• **Instructions for the task**:
Word for word, return every record.

--- Data for this exercise Enclosed Below ---

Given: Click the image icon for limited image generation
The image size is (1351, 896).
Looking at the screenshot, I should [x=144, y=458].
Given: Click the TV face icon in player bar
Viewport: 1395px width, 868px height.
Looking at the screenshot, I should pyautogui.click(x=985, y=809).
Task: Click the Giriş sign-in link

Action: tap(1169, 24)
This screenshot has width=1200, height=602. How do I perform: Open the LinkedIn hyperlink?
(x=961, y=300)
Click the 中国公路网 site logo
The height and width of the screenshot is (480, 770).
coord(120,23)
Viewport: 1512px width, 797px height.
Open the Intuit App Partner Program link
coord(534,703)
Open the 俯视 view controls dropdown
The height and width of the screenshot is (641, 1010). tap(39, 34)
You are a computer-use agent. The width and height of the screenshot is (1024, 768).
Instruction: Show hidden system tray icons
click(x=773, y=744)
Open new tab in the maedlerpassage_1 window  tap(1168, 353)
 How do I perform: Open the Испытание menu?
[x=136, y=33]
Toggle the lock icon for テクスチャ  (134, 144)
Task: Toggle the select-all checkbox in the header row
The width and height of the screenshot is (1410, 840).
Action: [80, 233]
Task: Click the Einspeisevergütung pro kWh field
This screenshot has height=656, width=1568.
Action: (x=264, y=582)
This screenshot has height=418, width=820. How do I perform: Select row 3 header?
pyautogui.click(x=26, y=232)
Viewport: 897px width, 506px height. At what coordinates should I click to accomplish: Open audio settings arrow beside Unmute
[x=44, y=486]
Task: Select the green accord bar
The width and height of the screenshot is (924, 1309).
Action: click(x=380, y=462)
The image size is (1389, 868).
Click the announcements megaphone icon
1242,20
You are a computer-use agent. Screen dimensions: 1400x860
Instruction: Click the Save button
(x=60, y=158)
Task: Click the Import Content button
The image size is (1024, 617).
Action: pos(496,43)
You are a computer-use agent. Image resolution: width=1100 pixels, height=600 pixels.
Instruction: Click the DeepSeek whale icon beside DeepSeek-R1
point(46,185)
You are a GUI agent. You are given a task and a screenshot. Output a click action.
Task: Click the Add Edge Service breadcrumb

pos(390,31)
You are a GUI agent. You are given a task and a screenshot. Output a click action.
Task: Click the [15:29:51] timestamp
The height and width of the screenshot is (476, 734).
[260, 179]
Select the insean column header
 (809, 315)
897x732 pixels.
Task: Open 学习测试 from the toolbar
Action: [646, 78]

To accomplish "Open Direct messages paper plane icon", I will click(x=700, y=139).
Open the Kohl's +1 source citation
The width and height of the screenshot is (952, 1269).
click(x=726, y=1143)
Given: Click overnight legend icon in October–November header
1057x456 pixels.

--- End of Enclosed Data for this exercise ---

• **Answer box**:
Given: Click the image icon for limited image generation
The image size is (1351, 896).
Looking at the screenshot, I should [x=144, y=458].
Given: Click the TV face icon in player bar
Viewport: 1395px width, 868px height.
Looking at the screenshot, I should pyautogui.click(x=985, y=809).
Task: Click the Giriş sign-in link

Action: tap(1169, 24)
This screenshot has width=1200, height=602. How do I perform: Open the LinkedIn hyperlink?
(x=961, y=300)
Click the 中国公路网 site logo
The height and width of the screenshot is (480, 770).
coord(120,23)
Viewport: 1512px width, 797px height.
Open the Intuit App Partner Program link
coord(534,703)
Open the 俯视 view controls dropdown
The height and width of the screenshot is (641, 1010). tap(39, 34)
You are a computer-use agent. The width and height of the screenshot is (1024, 768).
Instruction: Show hidden system tray icons
click(x=773, y=744)
Open new tab in the maedlerpassage_1 window  tap(1168, 353)
 How do I perform: Open the Испытание menu?
[x=136, y=33]
Toggle the lock icon for テクスチャ  (134, 144)
Task: Toggle the select-all checkbox in the header row
The width and height of the screenshot is (1410, 840).
Action: [80, 233]
Task: Click the Einspeisevergütung pro kWh field
This screenshot has height=656, width=1568.
Action: (x=264, y=582)
This screenshot has height=418, width=820. How do I perform: Select row 3 header?
pyautogui.click(x=26, y=232)
Viewport: 897px width, 506px height. At what coordinates should I click to accomplish: Open audio settings arrow beside Unmute
[x=44, y=486]
Task: Select the green accord bar
The width and height of the screenshot is (924, 1309).
Action: click(x=380, y=462)
The image size is (1389, 868).
Click the announcements megaphone icon
1242,20
You are a computer-use agent. Screen dimensions: 1400x860
Instruction: Click the Save button
(x=60, y=158)
Task: Click the Import Content button
The image size is (1024, 617).
Action: pos(496,43)
You are a computer-use agent. Image resolution: width=1100 pixels, height=600 pixels.
Instruction: Click the DeepSeek whale icon beside DeepSeek-R1
point(46,185)
You are a GUI agent. You are given a task and a screenshot. Output a click action.
Task: Click the Add Edge Service breadcrumb

pos(390,31)
You are a GUI agent. You are given a task and a screenshot. Output a click action.
Task: Click the [15:29:51] timestamp
The height and width of the screenshot is (476, 734).
[260, 179]
Select the insean column header
 (809, 315)
897x732 pixels.
Task: Open 学习测试 from the toolbar
Action: [646, 78]

To accomplish "Open Direct messages paper plane icon", I will click(x=700, y=139).
Open the Kohl's +1 source citation
The width and height of the screenshot is (952, 1269).
click(x=726, y=1143)
Given: Click overnight legend icon in October–November header
1057x456 pixels.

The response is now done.